_TRY IT_
With pictures left out, output exactly the lines from the line holding "1568x516 pixels. Task: Select" through the end of the data, both included.

_INPUT MATERIAL_
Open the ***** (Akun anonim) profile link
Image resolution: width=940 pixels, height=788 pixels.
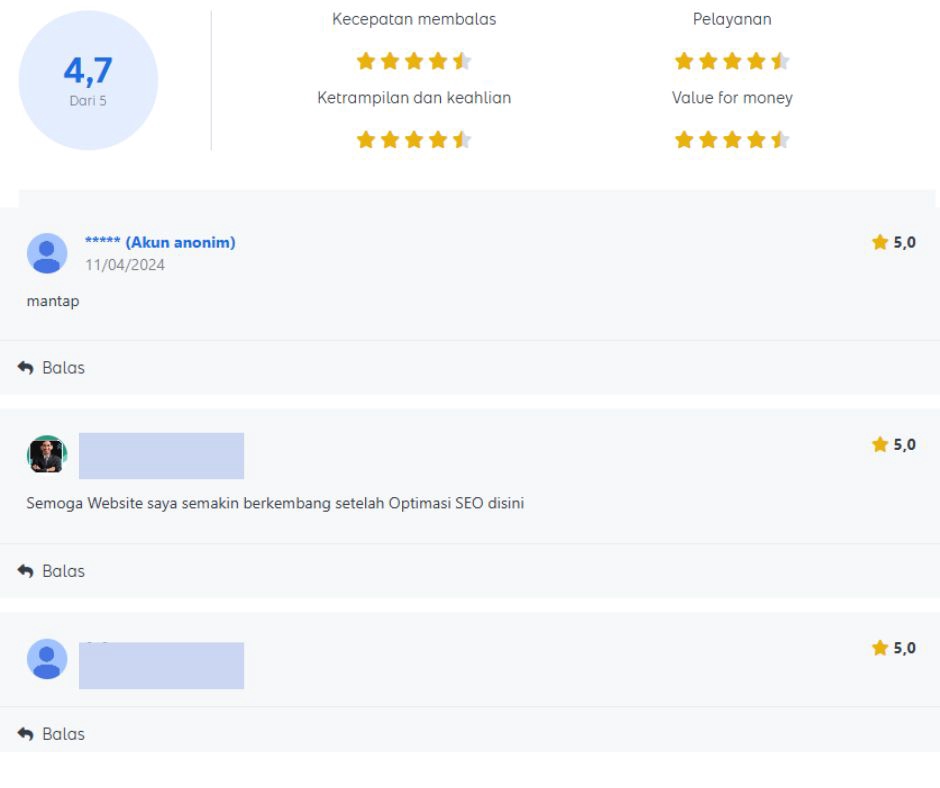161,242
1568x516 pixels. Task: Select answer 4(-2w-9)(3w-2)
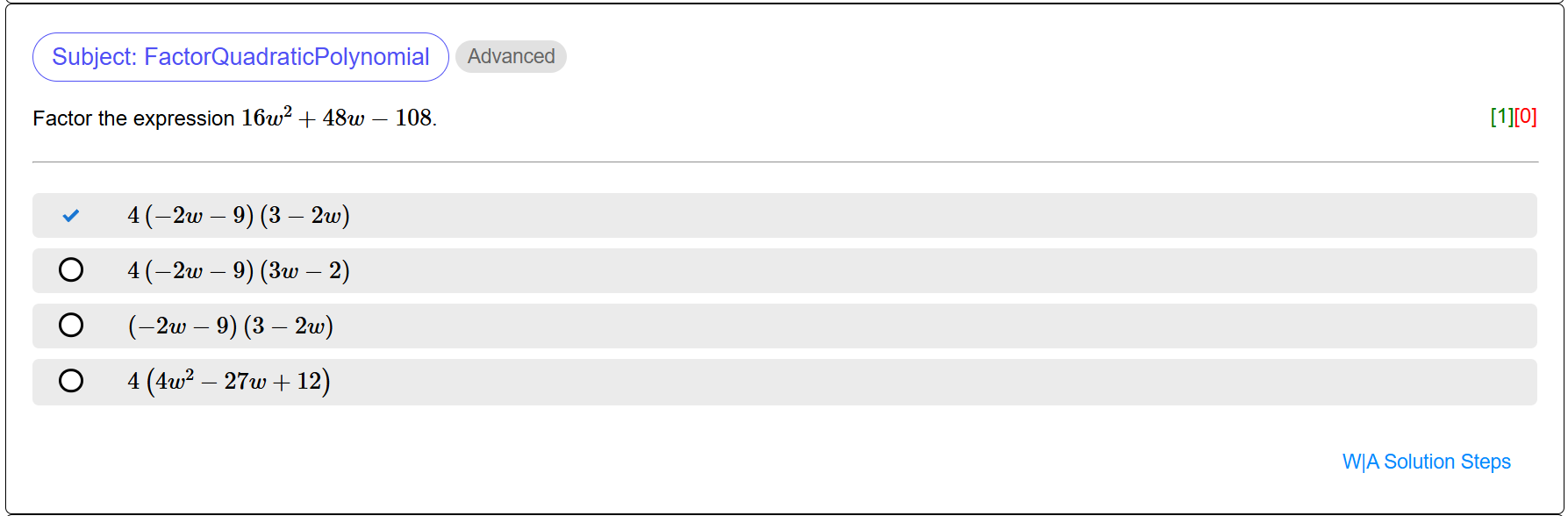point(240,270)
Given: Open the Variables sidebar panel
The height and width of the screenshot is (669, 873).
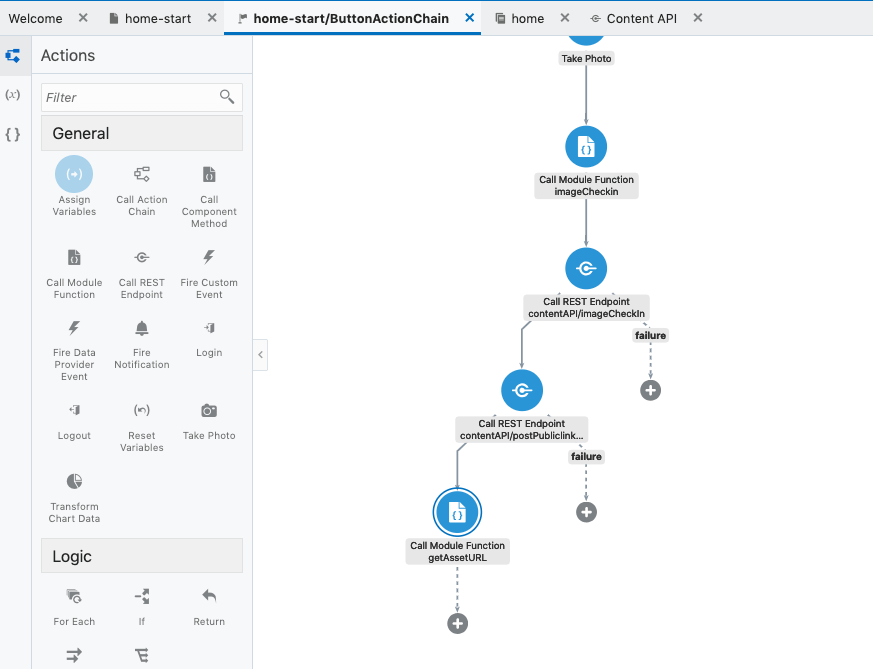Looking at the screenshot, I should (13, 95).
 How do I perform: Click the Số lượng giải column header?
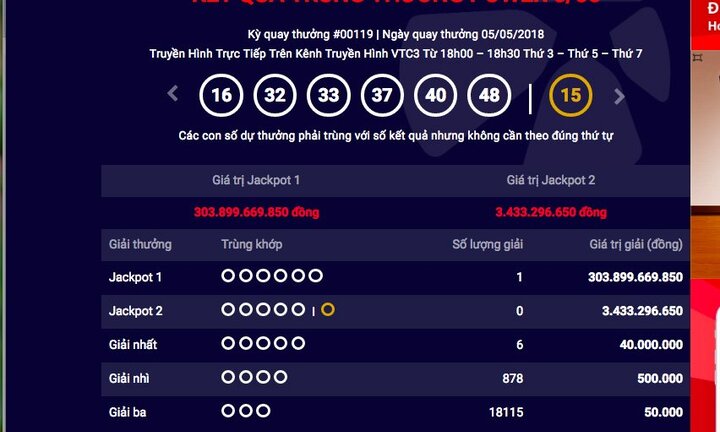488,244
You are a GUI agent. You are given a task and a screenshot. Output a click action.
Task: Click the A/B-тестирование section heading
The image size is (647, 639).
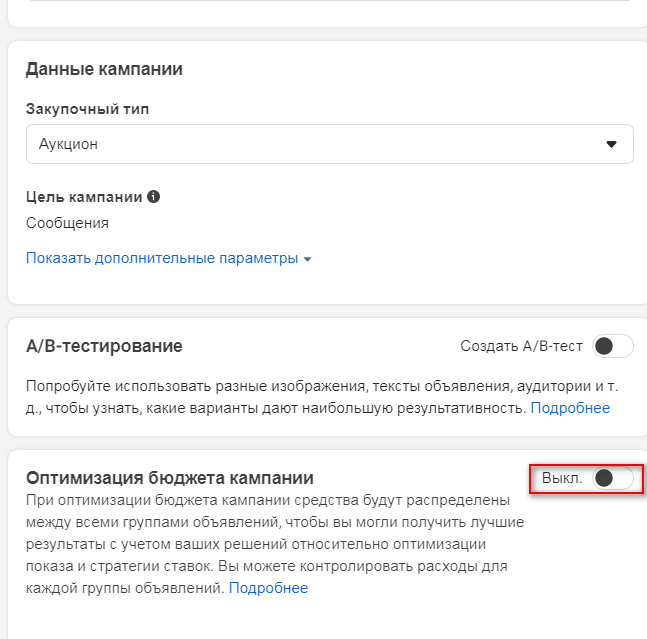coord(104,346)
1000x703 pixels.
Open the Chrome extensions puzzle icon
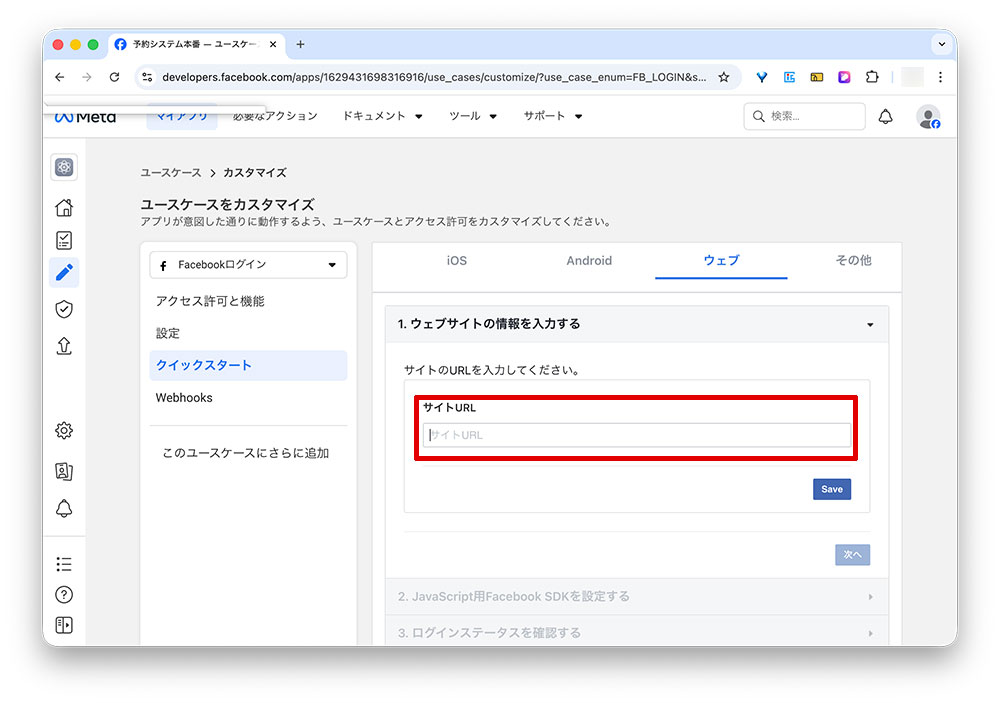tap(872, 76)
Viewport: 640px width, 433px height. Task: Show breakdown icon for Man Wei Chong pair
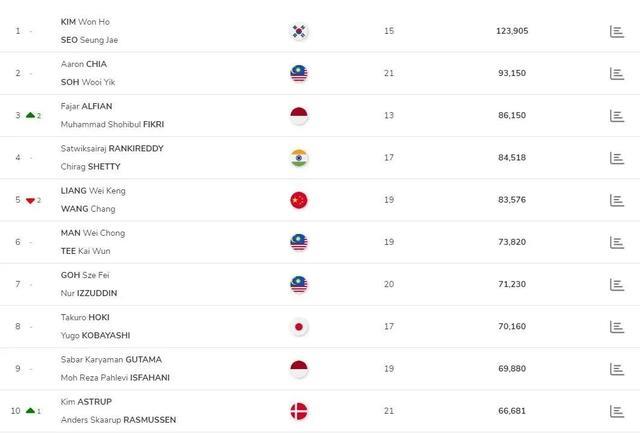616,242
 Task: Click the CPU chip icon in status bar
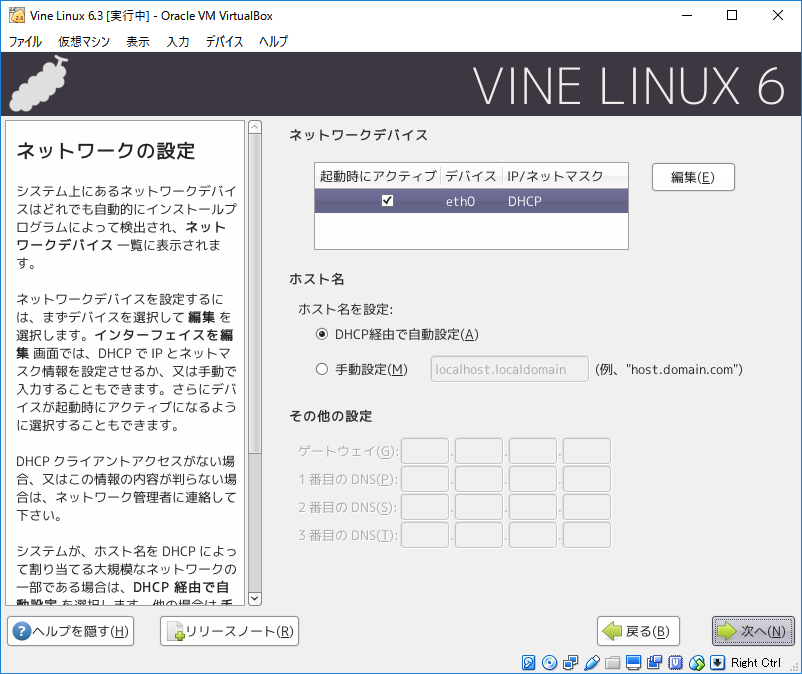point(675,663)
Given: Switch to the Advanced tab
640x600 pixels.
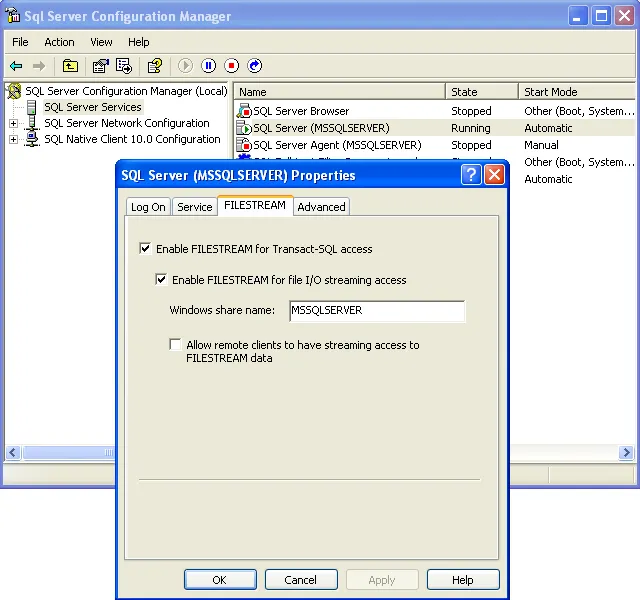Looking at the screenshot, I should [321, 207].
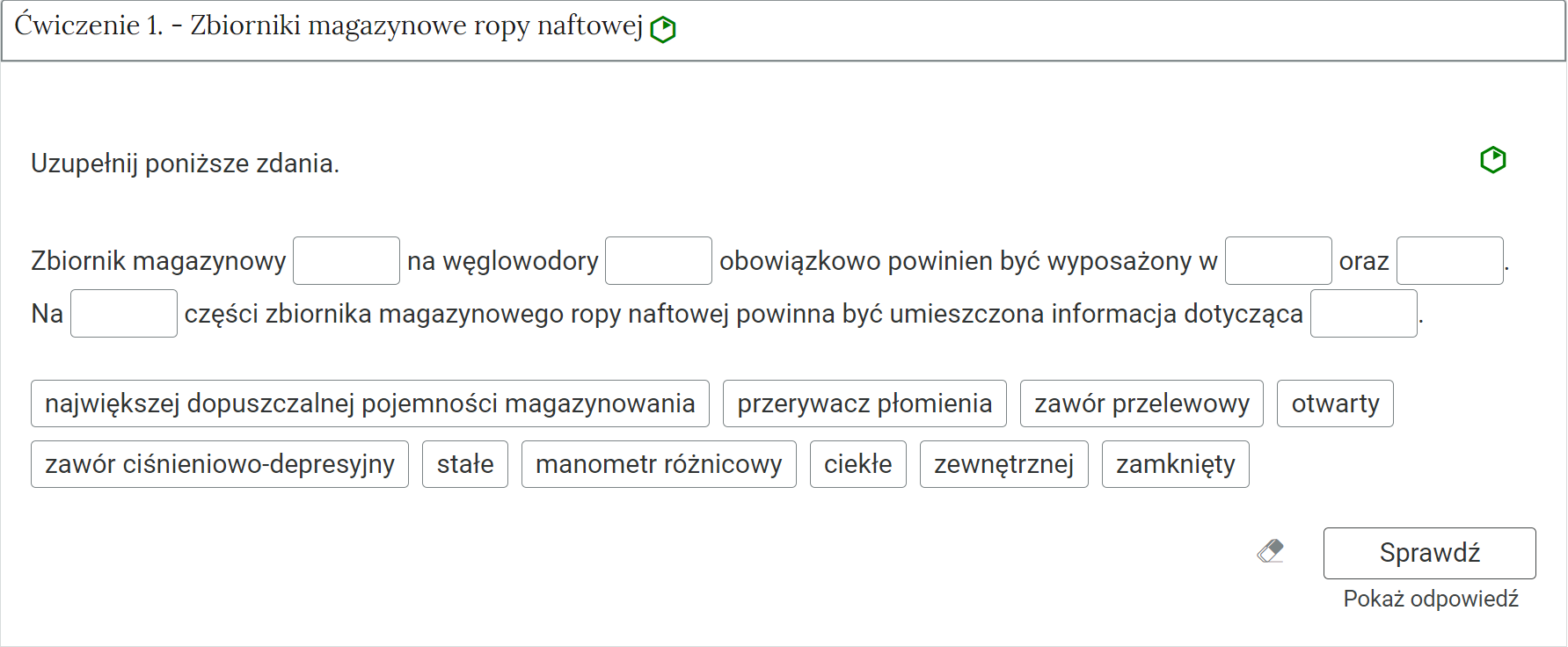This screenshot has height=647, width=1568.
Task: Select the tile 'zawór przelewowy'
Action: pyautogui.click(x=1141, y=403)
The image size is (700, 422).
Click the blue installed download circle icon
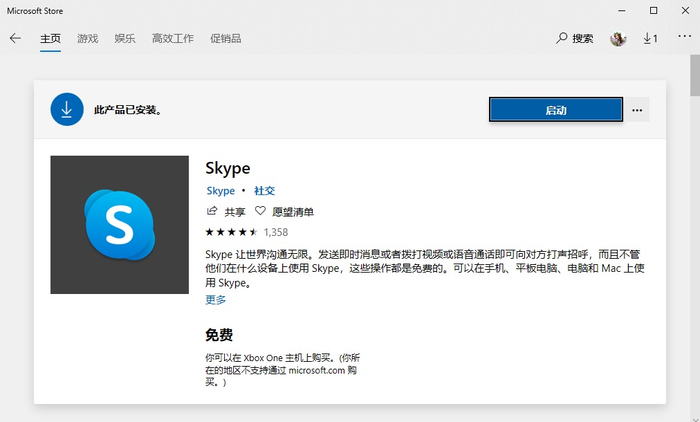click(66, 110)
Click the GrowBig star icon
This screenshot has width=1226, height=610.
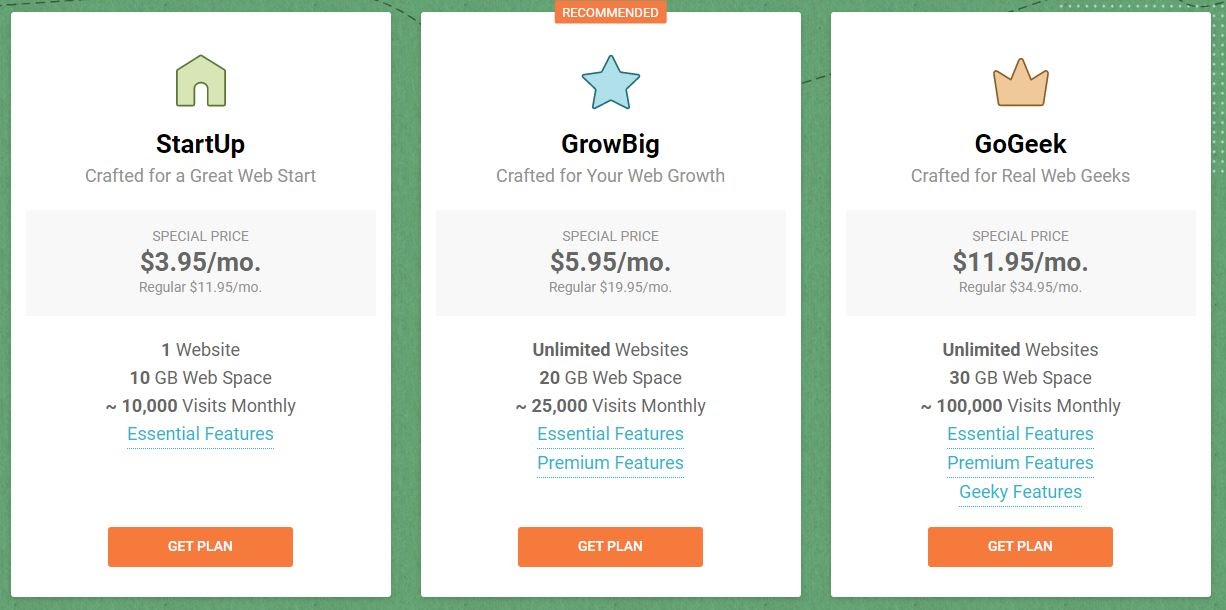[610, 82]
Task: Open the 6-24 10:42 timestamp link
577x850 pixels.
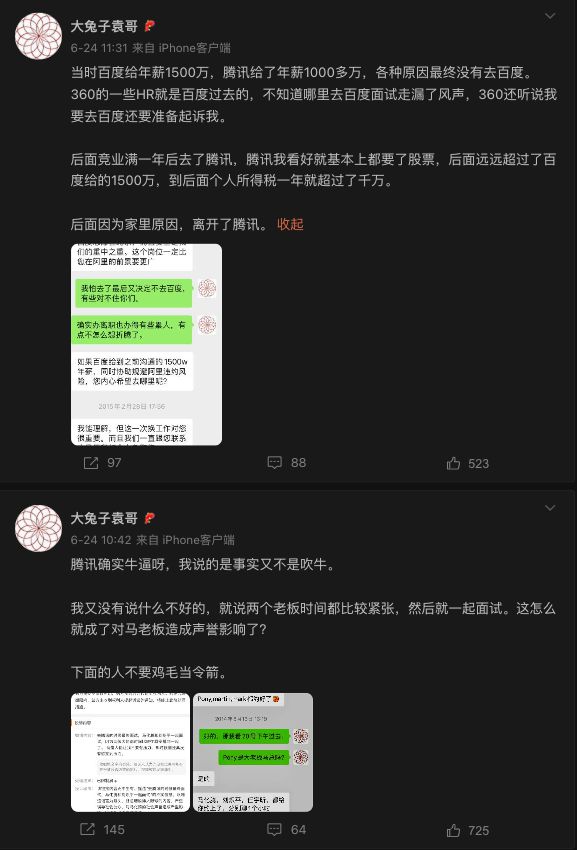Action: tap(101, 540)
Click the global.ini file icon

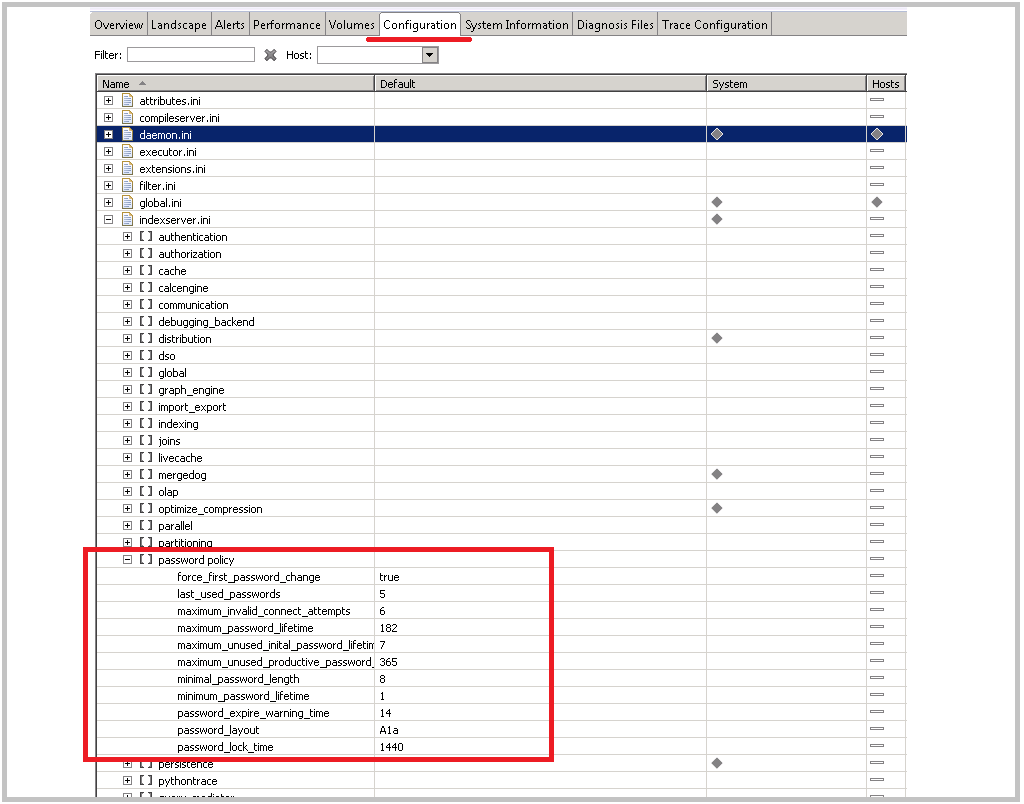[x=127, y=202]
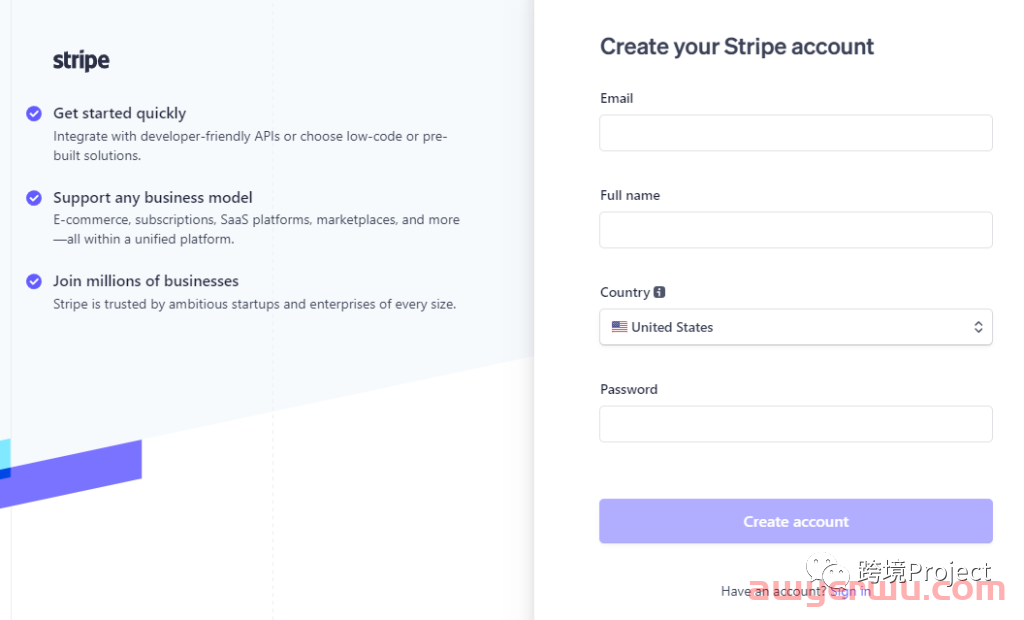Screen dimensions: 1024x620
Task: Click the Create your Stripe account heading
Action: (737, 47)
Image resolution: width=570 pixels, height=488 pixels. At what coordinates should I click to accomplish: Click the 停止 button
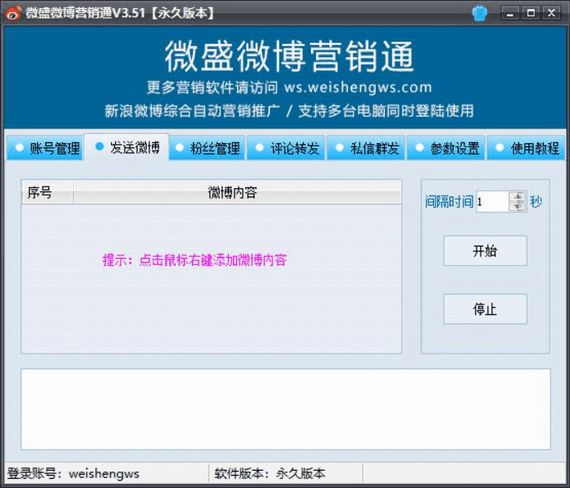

_RESULT_
1568x516 pixels. Task: Select answer 4(-2w-9)(3w-2)
point(240,270)
Given: Open the Variables sidebar panel
The height and width of the screenshot is (669, 873).
Looking at the screenshot, I should (13, 95).
 How do I perform: Click the Số lượng giải column header?
488,244
You are a GUI agent. You are given a task and a screenshot. Output a click action.
Task: Click the A/B-тестирование section heading
The image size is (647, 639).
coord(104,346)
1000x703 pixels.
Open the Chrome extensions puzzle icon
tap(872, 76)
Viewport: 640px width, 433px height. Task: Show breakdown icon for Man Wei Chong pair
616,242
 Task: Click the CPU chip icon in status bar
point(675,663)
Given: Switch to the Advanced tab
640x600 pixels.
Looking at the screenshot, I should [321, 207].
This screenshot has height=647, width=1568.
Task: Select the tile 'zawór przelewowy'
Action: pyautogui.click(x=1141, y=403)
The image size is (700, 422).
Click the blue installed download circle icon
click(66, 110)
Click the GrowBig star icon
This screenshot has width=1226, height=610.
[610, 82]
Task: Open the 6-24 10:42 timestamp link
577x850 pixels.
Action: tap(101, 540)
Click the global.ini file icon

[x=127, y=202]
Screen dimensions: 1024x620
Task: Click the Create your Stripe account heading
Action: (737, 47)
Image resolution: width=570 pixels, height=488 pixels. At what coordinates should I click to accomplish: Click the 停止 button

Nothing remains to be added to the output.